In Las Vegas, I had to become a jack-of-all-trades, driving people and supplies around and coordinating transportation, preparing documents for guests, dealing with the hotels, and tackling routine assignments day and night. Despite going on little sleep, precise multitasking is critical to mind all the details at all times. Communication is critical, as words often play an important role. This is especially important when you are dealing with talent. You are at the lower end of the totem pole, running errands and being the messenger, but at the same time knowing that the quality of your work as associate producer will impact the way things turn out (I will admit to making my share of mistakes, but thankfully those who know better admonished me while giving me a chance to learn).

With only a few minutes left till show time, I had to disguise my tiredeness. The “Special Awards Ceremony ” came first. A special reception followed. In fact, the fruits of working these types of events are that they bring together so many influential people, and you eventually get to socialize and learn from them in one-to-one conversations. Some are witty, some are stylish, some are troublesome and some act out their own star status– yet all are from different backgrounds and engaging in their own right. The ceremony turned out to be beautiful, and went without hardly a hitch.

The “Person of the Year Award”, to Juan Gabriel, came later. There were about a thousand invited guests at this event, and some in this industry crowd were already aware that its preparation has taken a toll on the producers. Juan Gabriel’s band alone consisted of more than 30 musicians from Mexico and California. On top of that, there were several singers and celebrities to pay tribute to Juan Gabriel–with their entourages. Regardless, with great talent comes a great show, and Juan Gabriel literally had everybody dancing in their chairs and atop the tables by the end of the night. It was a wonderful celebration of music.

Last came the “10th Annual Latin Grammys”. I could barely imagine beforehand what the extravagant stage would be like by show time.
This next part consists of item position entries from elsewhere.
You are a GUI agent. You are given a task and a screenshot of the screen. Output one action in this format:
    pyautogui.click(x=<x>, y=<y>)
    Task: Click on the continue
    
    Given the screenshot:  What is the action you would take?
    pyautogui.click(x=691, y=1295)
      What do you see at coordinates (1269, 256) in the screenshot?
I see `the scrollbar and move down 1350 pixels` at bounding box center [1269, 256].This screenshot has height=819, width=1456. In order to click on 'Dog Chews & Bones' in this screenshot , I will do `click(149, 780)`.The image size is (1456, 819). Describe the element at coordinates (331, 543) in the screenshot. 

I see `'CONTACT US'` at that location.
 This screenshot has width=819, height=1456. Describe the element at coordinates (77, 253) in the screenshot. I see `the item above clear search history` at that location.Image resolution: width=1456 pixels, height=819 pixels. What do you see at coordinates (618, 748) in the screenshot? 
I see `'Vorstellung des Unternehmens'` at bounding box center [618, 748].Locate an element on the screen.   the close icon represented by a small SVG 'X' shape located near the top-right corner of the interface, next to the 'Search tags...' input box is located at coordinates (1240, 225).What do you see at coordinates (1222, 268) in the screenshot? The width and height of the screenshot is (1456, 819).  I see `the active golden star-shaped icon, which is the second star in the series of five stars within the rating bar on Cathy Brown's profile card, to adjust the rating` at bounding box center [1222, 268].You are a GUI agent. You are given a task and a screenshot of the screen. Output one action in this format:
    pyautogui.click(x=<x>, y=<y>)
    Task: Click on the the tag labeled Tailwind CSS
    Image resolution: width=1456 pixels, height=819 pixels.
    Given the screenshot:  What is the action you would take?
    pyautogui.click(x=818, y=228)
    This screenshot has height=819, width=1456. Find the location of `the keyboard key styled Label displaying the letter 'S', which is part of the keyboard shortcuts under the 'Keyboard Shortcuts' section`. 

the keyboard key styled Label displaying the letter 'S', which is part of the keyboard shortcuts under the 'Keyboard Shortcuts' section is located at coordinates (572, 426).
My job was to aid special guests and artists on the main floor while running errands backstage. At this point, the show was mainly being run by the TV network Univision and its army of personnel.

Things went wild when Juan Gabriel, just named “Person of The Year 2010”, came on-stage to perform. The public thought it was the closing numbers, and he played on to a rapturous audience—but quadrupled the allotted TV time! The stage manager tried several times to get him to leave the stage to no avail, and the chaos was registered live on international TV.

For more information on the show, please visit www.latingrammy.com .

******

In “Berklee Canta En Español” I was my own boss, taking decisions as Executive Producer that impacted the core and the course of the project. At the Latin Grammys I collaborated in a supportive capacity. Yet, I always relied on a team of people. My advice is to surround yourself with those who are better than you and who can teach you. There is always someone willing to give you a chance.

As a producer you will have to pay attention to detail, show persistence, and brainstorm pitfalls ahead of time. Good time management and organizational skills will always be key, so that if plan A doesn’t work, plans B or C can. Above all, be prepared to learn, listen to others, be on a budget, and to experiment and take the initiative—and always get out of the way if you are not needed.